A hundred years later and I was young doctor. In 1977 there were no CT or MRI scanners. We were taught the importance of taking a detailed history and examination. Including the social history. We would recognise the RAF tie and the silver (silk producing) caterpillar badge on the lapel of a patient jacket. We would ask him when he joined the caterpillar club and how many times he had had to bail out of his plane when he was shot down during the war – a life saved by a silk parachute. We would notice the North Devon accent in a lady and ask when she moved to Oxford.
The patient’s history gave 70% of the diagnosis, examination another 20% and investigation the final 10%. Patients came with symptoms and the doctor made a presumptive diagnosis – often correct - which was confirmed by the investigations. Screening for disease in patients with no symptoms was in its infancy and diseases were diagnosed by talking to the patients and eliciting a clear history and doing a meticulous examination. No longer is that the case.
At the close of my career, as a renal cancer surgeon, most people came in with a diagnosis already made on the basis of a CT scan, and often small kidney cancers were picked up incidentally with no symptoms. The time spent talking to patients was reduced. On one hand it means more patients can be seen but on the other the personal contact and empathy can be lost.

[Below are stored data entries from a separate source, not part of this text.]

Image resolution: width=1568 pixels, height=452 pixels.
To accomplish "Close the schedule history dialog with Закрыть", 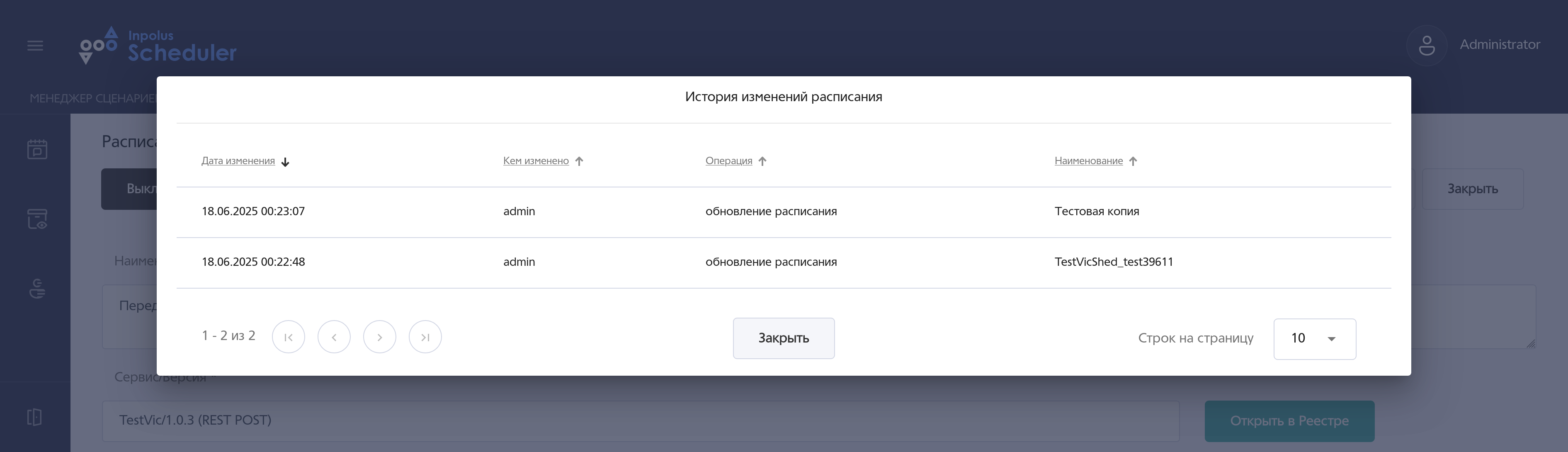I will tap(784, 338).
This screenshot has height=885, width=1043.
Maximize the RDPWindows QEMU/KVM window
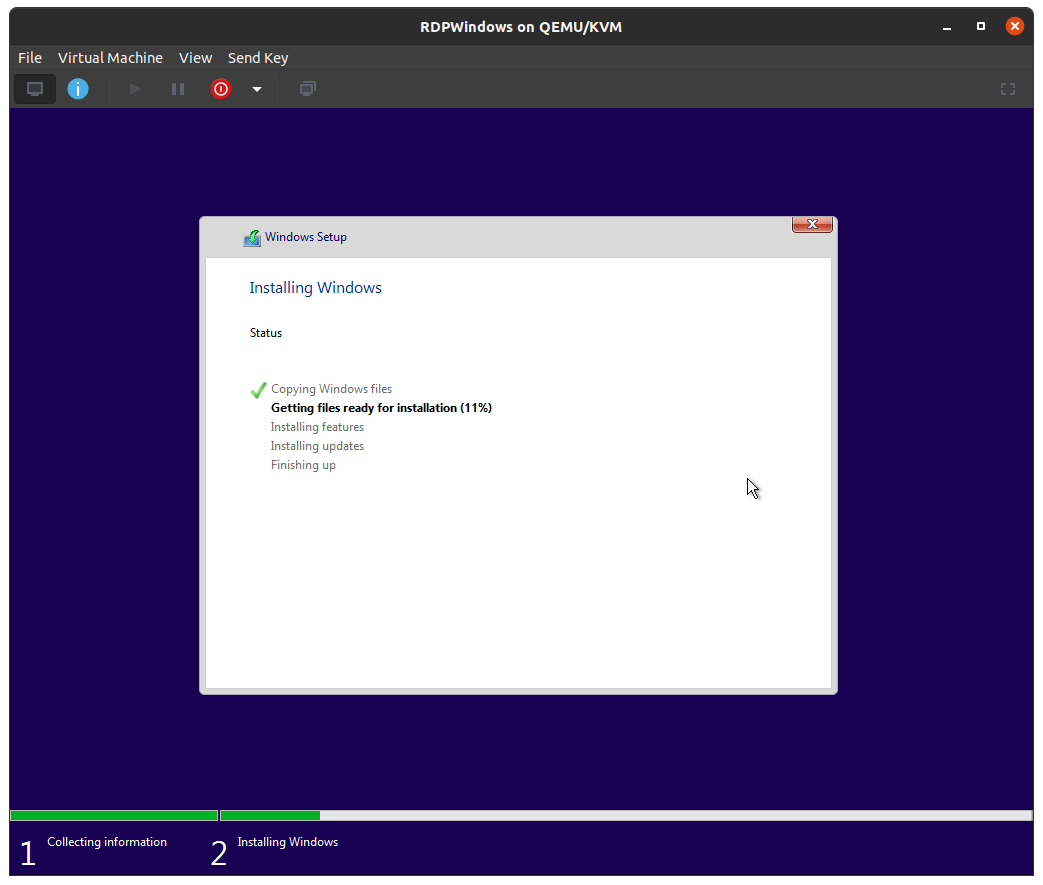(981, 26)
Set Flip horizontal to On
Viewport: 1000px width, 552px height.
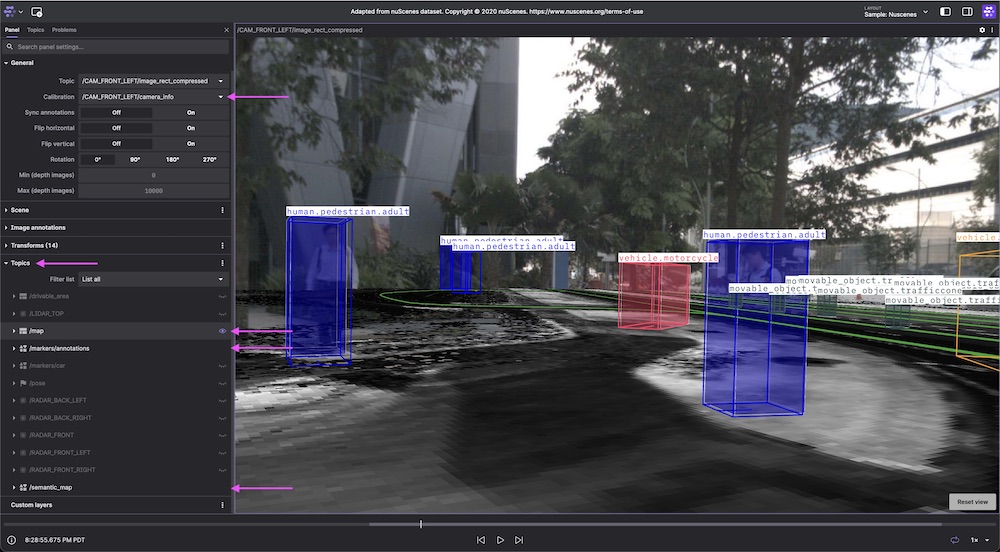click(x=190, y=128)
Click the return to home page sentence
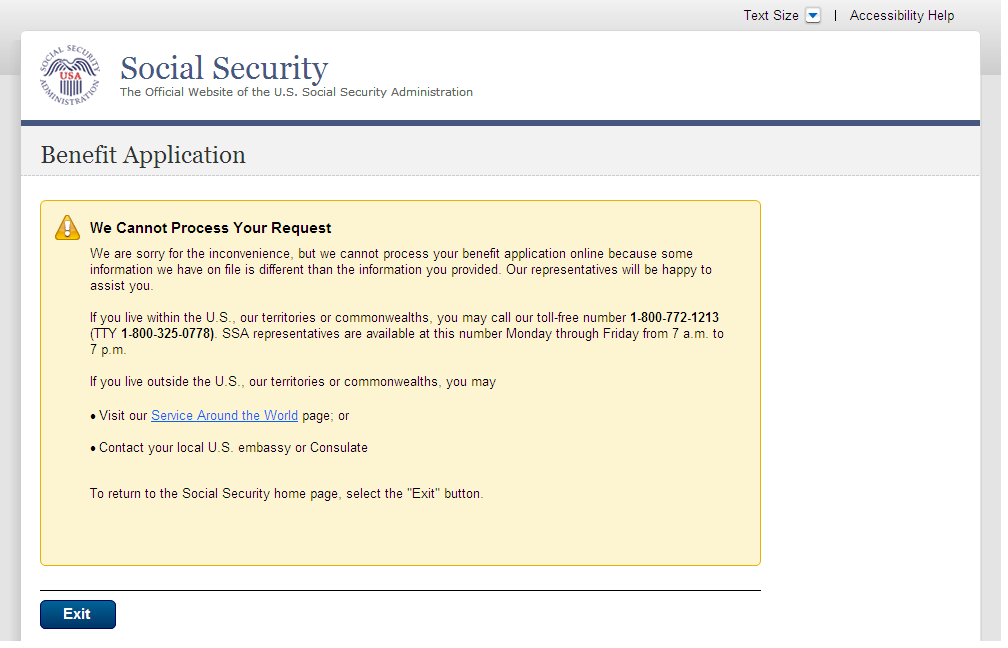1008x648 pixels. [286, 494]
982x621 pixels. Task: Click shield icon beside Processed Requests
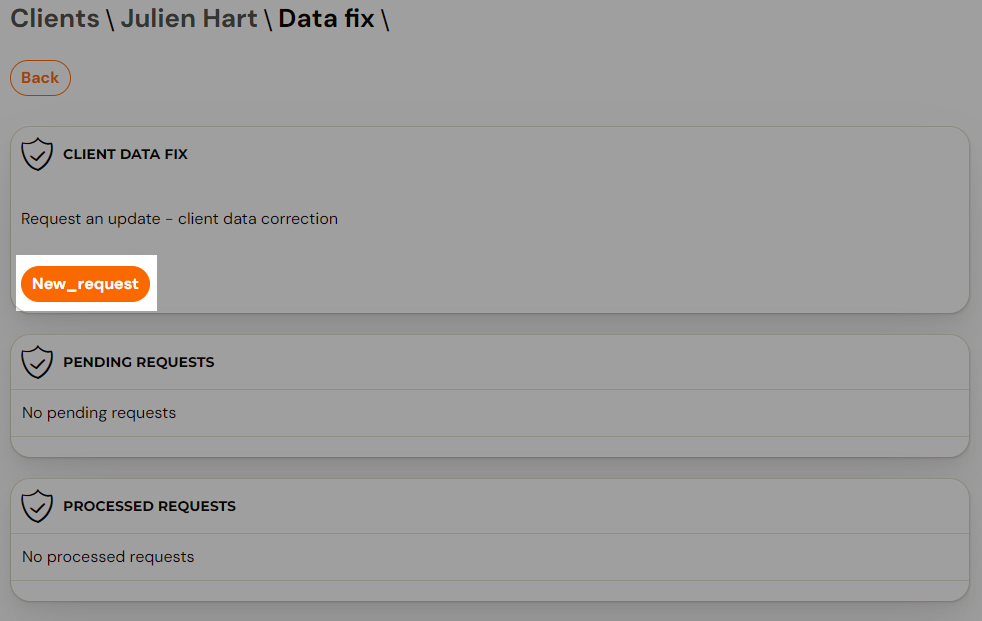pos(37,506)
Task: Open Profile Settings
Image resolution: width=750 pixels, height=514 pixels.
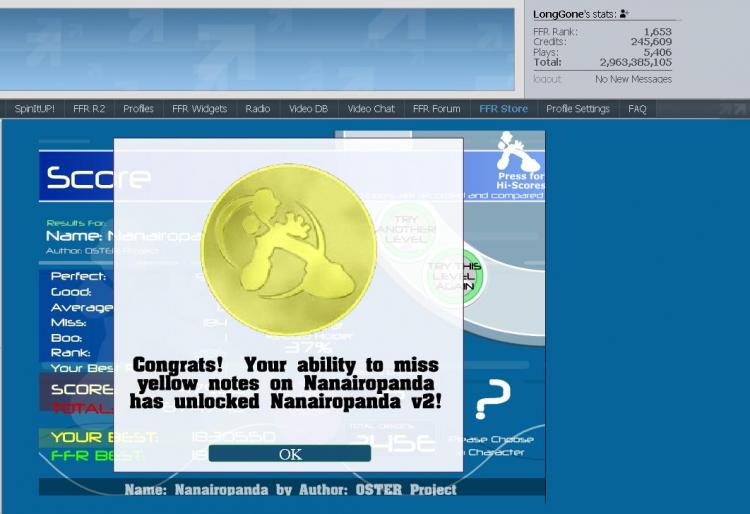Action: pos(578,109)
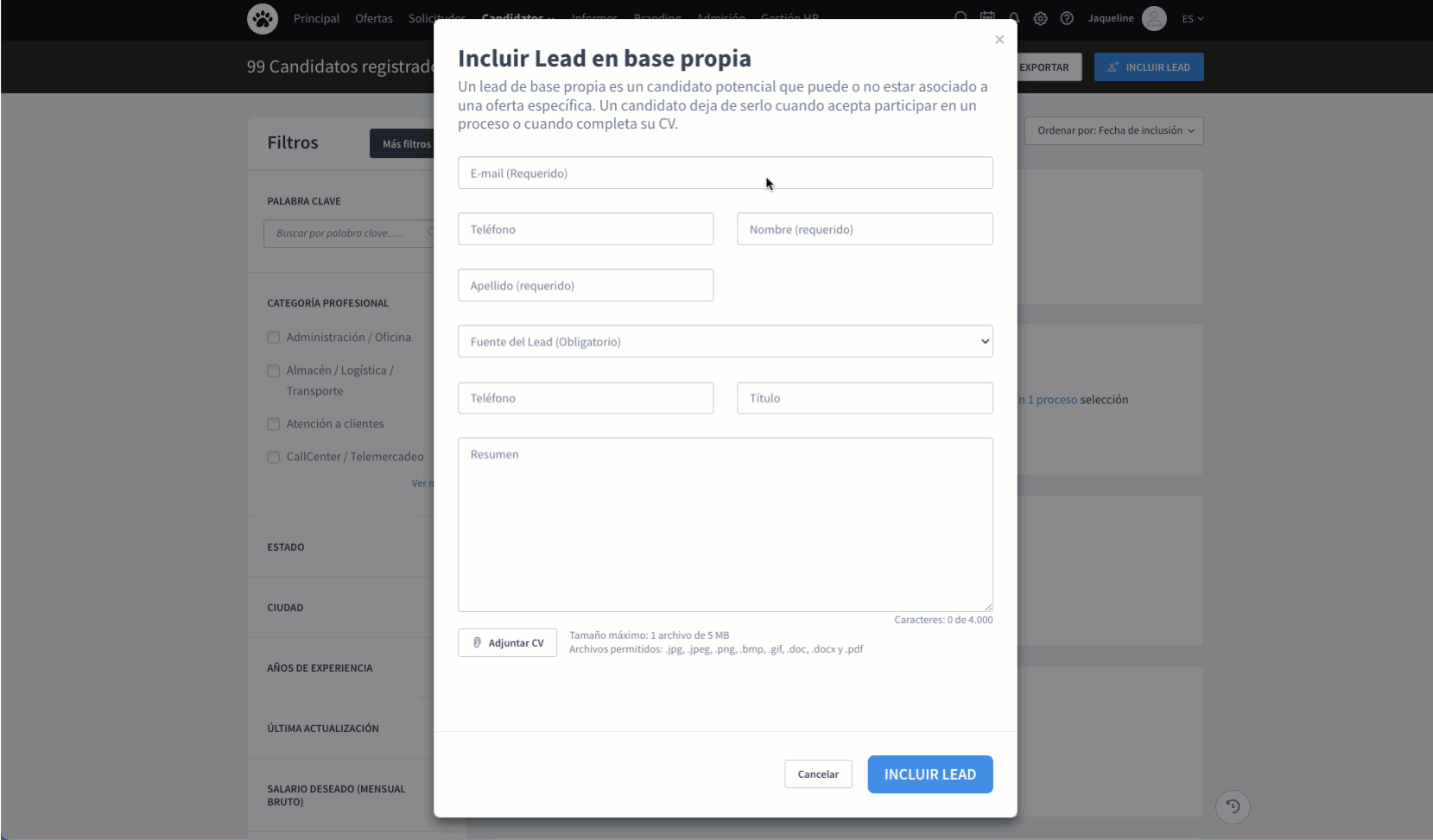
Task: Open the settings gear icon
Action: point(1041,18)
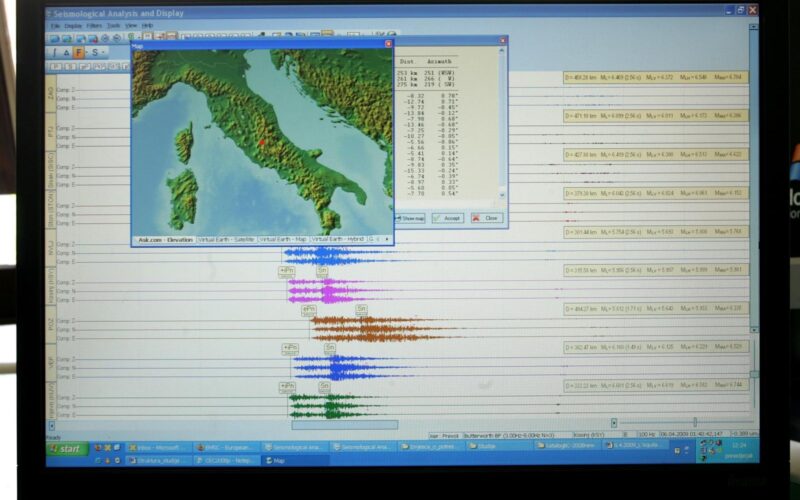The image size is (800, 500).
Task: Select the ePn phase marker above brown trace
Action: point(308,310)
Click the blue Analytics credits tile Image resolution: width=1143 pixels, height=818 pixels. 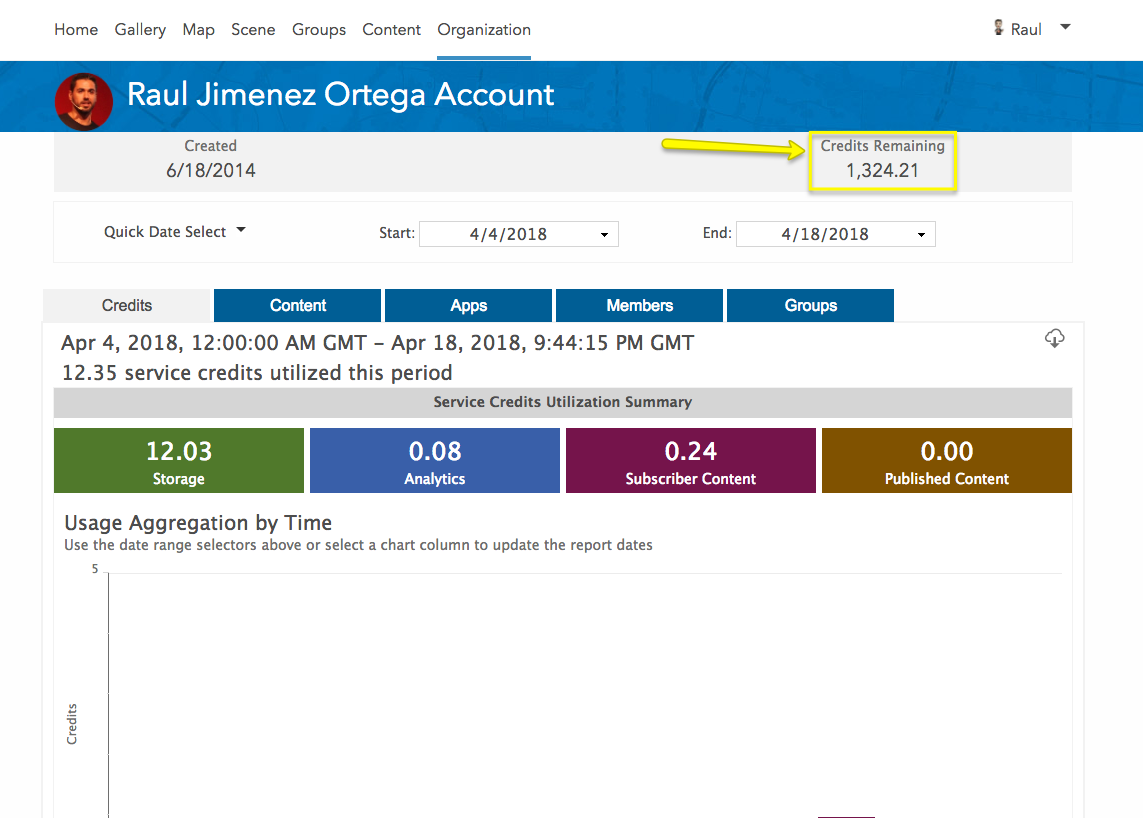pyautogui.click(x=435, y=461)
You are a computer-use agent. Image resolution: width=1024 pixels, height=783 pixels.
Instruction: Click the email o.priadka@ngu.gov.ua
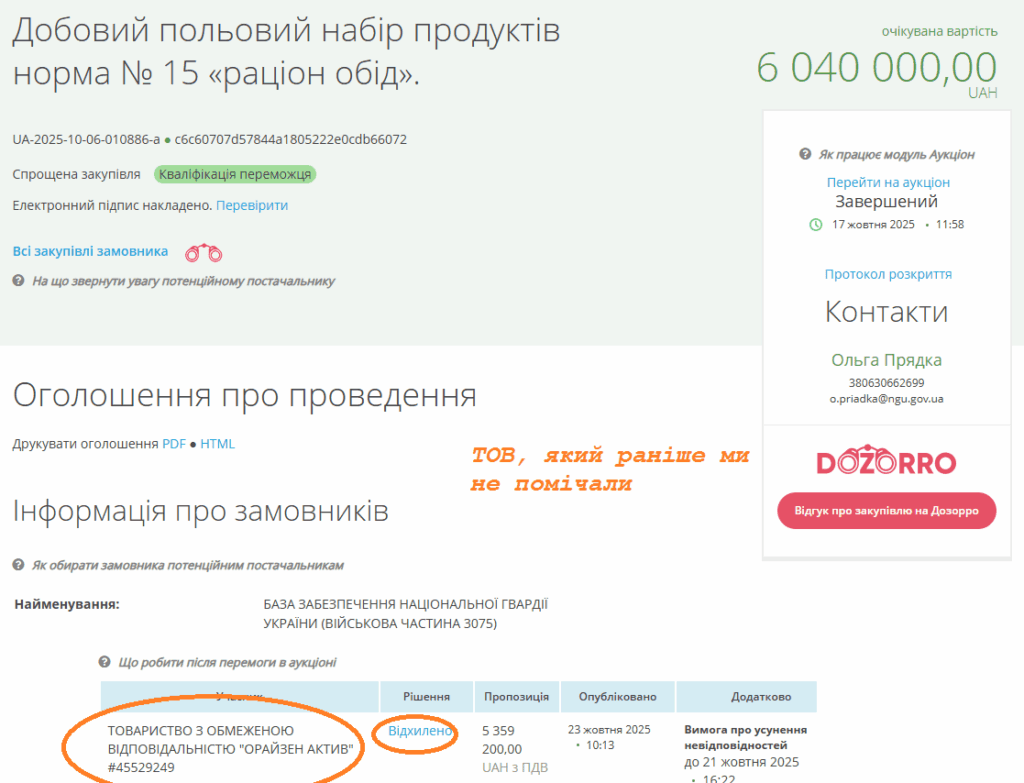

Patients lying in in bed have sometimes been ignored. The consultant and the team standing around the foot of the patient’s bed discussing their cases amongst themselves. Or, once off the ward, speaking of the thyroid cancer in bed three or the colon cancer in bed two. Yet patients are people too with histories behind them and woe betide the medic, or indeed the government, who forgets that.
With computer aided diagnosis, electronic patient records and more sophisticated investigation the patient can easily become even more remote. An object rather than a person.
We speak today of more personalised medicine with every person having tailored treatment of the basis of whole genome sequencing and knowing each individual’s make up. But we need to be sure that this does not lead to less personalised medicine by forgetting the whole person, body mind and spirit.
Post Covid, more consultations are done online or over the telephone -often with a doctor you do not know and have never met. Technology has tended to increase the distance between the doctor and patient. The mechanisation of scientific medicine is here to stay, but the patient may well feel that the doctor is more interested in her disease than in herself as a person. History taking and examination is less important in terms of diagnosis and remote medicine means that personal contact including examination and touch are removed.
Touching has always been an important part of healing. Sir Peter Medawar, who won the Nobel prize for medicine sums it up well. He asks:
‘What did doctors do with those many infections whose progress was rapid and whose outcome was usually lethal?
He replies:
'For one thing, they practised a little magic, dancing around the bedside, making smoke, chanting incomprehensibilities and touching the patient everywhere.? This touching was the real professional secret, never acknowledged as the central essential skill.'
Touch has been rated as the oldest and most effective act of healing.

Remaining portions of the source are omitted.